AB 2832 written by Assemblywoman Sally Lieber of Mountain View would have restored the eroding purchasing power of the minimum wage by increasing it $1.00 over two years. The state minimum wage is currently $6.75 per hour, which is not enough to keep up with the cost of living in California given skyrocketing housing and healthcare costs.
While worker productivity continues to climb in California and nationally, wages are not keeping up and employment growth consists mostly of poverty- level, part-time, and temporary jobs that do not support families or communities. Pulaski said, “The veto of the minimum wage shows that the governor is dashing the hopes of millions of low-wage citizens.”
Schwarzenegger is mimicking President George W. Bush by favoring the wealthy over the people of California. Polls show that 70% of the general public favors an increase in the minimum wage.

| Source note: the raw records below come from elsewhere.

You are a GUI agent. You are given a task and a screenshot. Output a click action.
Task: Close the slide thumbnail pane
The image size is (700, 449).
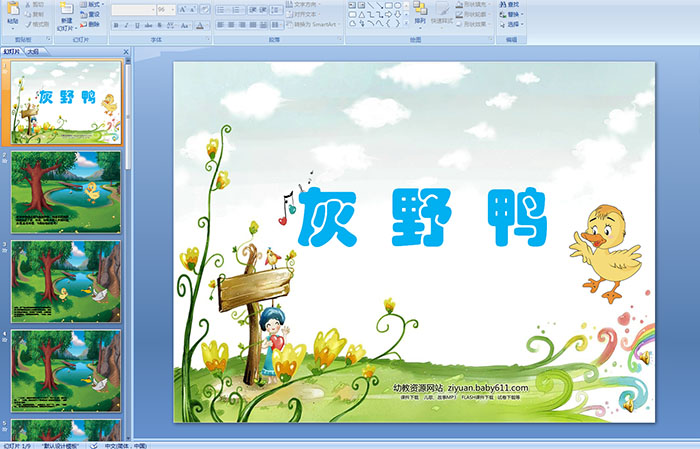[126, 50]
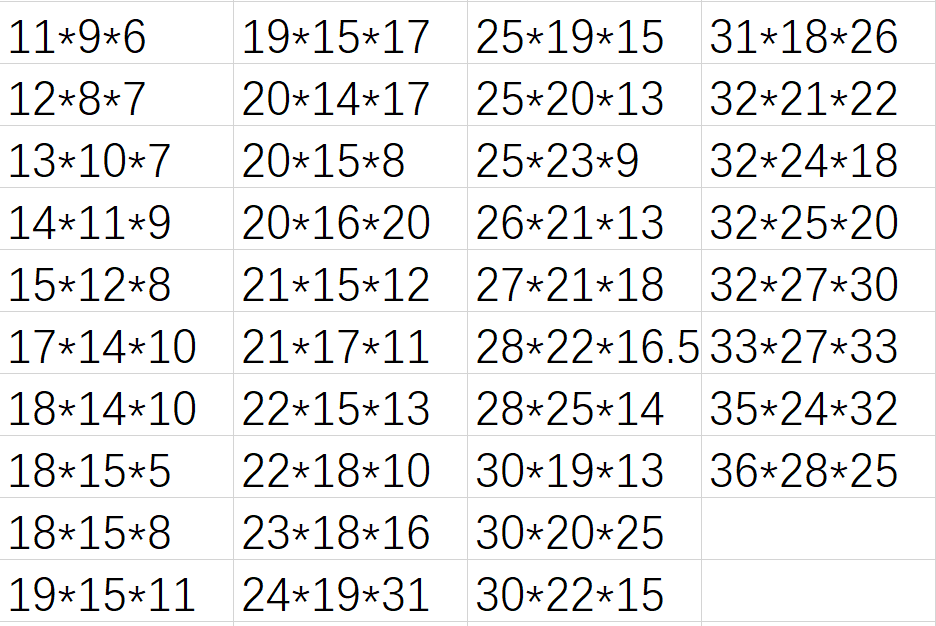The height and width of the screenshot is (626, 936).
Task: Click the cell with 30*22*15
Action: point(584,591)
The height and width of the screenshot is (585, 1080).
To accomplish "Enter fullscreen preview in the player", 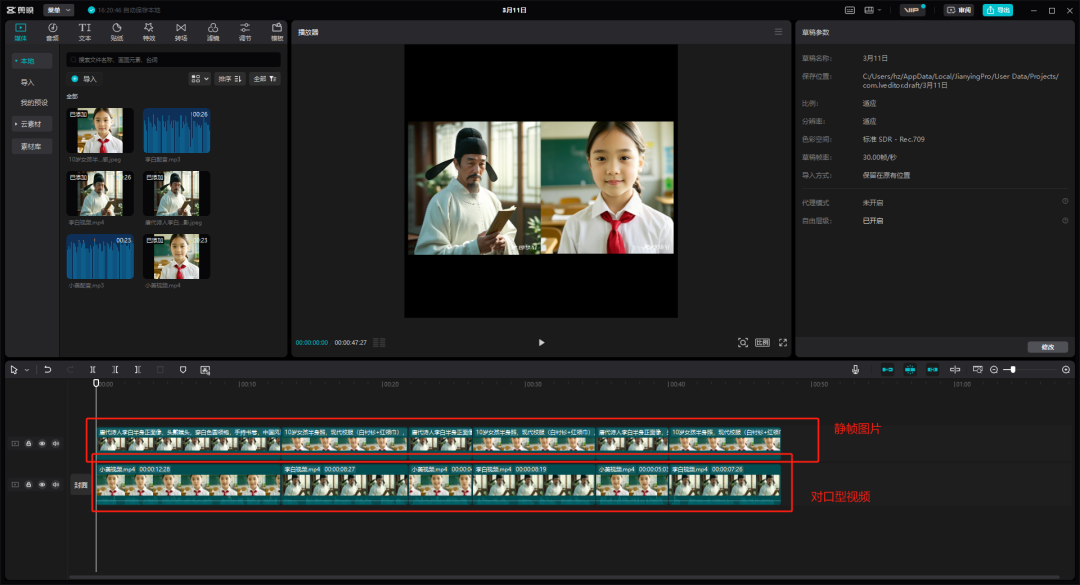I will (783, 342).
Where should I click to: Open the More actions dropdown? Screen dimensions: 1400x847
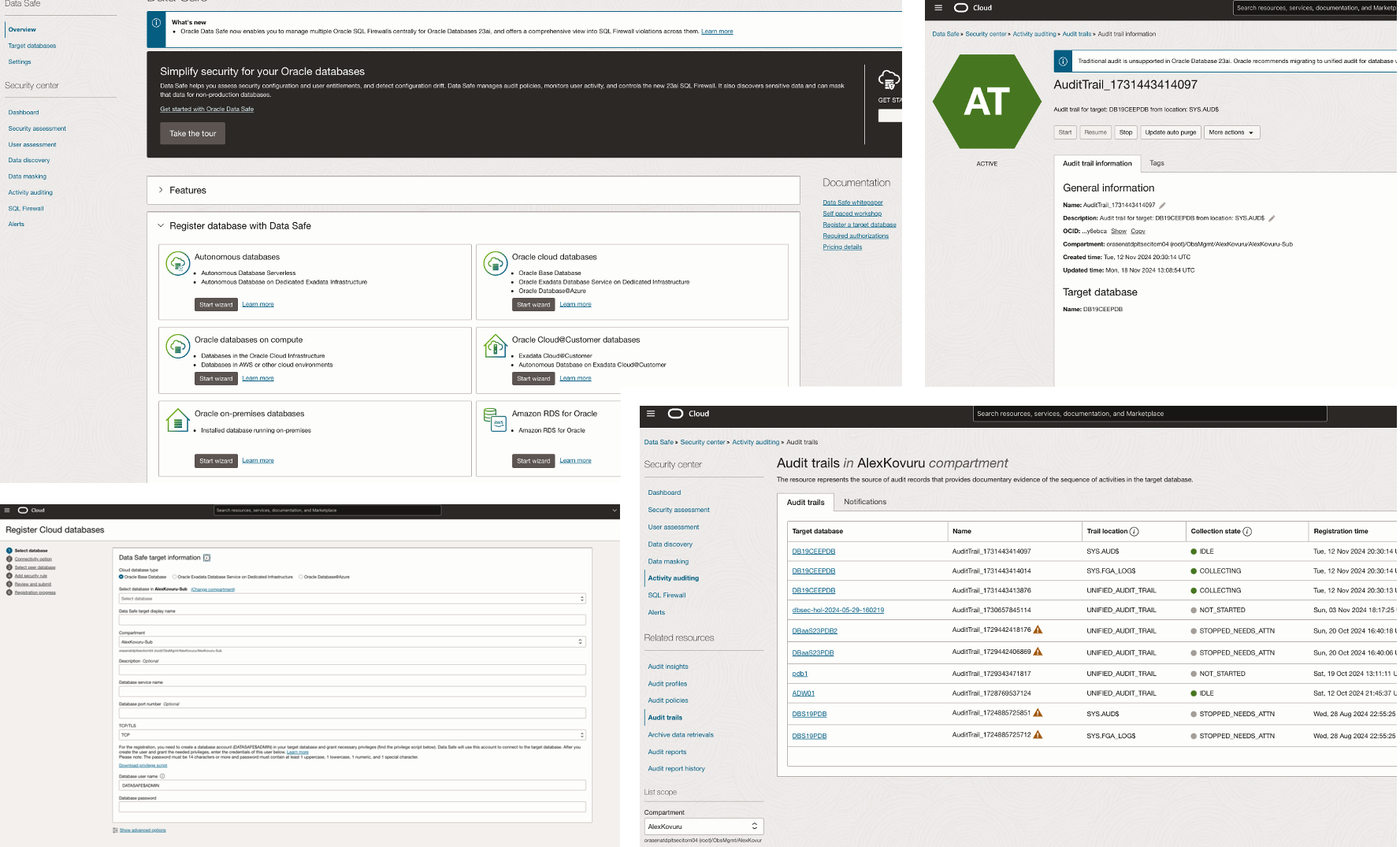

Corporate interests opposing AB 2832, such as Wal-Mart and the California Restaurant Association, are some of the same special interests attempting to squash healthcare for workers and defeat Proposition 72 on the November ballot.
Pulaski said, “Governor Schwarzenegger said he wanted to create ‘fantastic jobs’ in California. This veto fails his promise. When someone must work two full- time jobs just to have an income above the poverty level, then something is wrong. AB 2832 would have gone a long way to fix this problem.”
According to a letter by nearly 50 prominent economists, the empirical evidence shows that raising the minimum wage in California has not hurt the state’s employment levels and would in fact reduce employee turnover and increase productivity.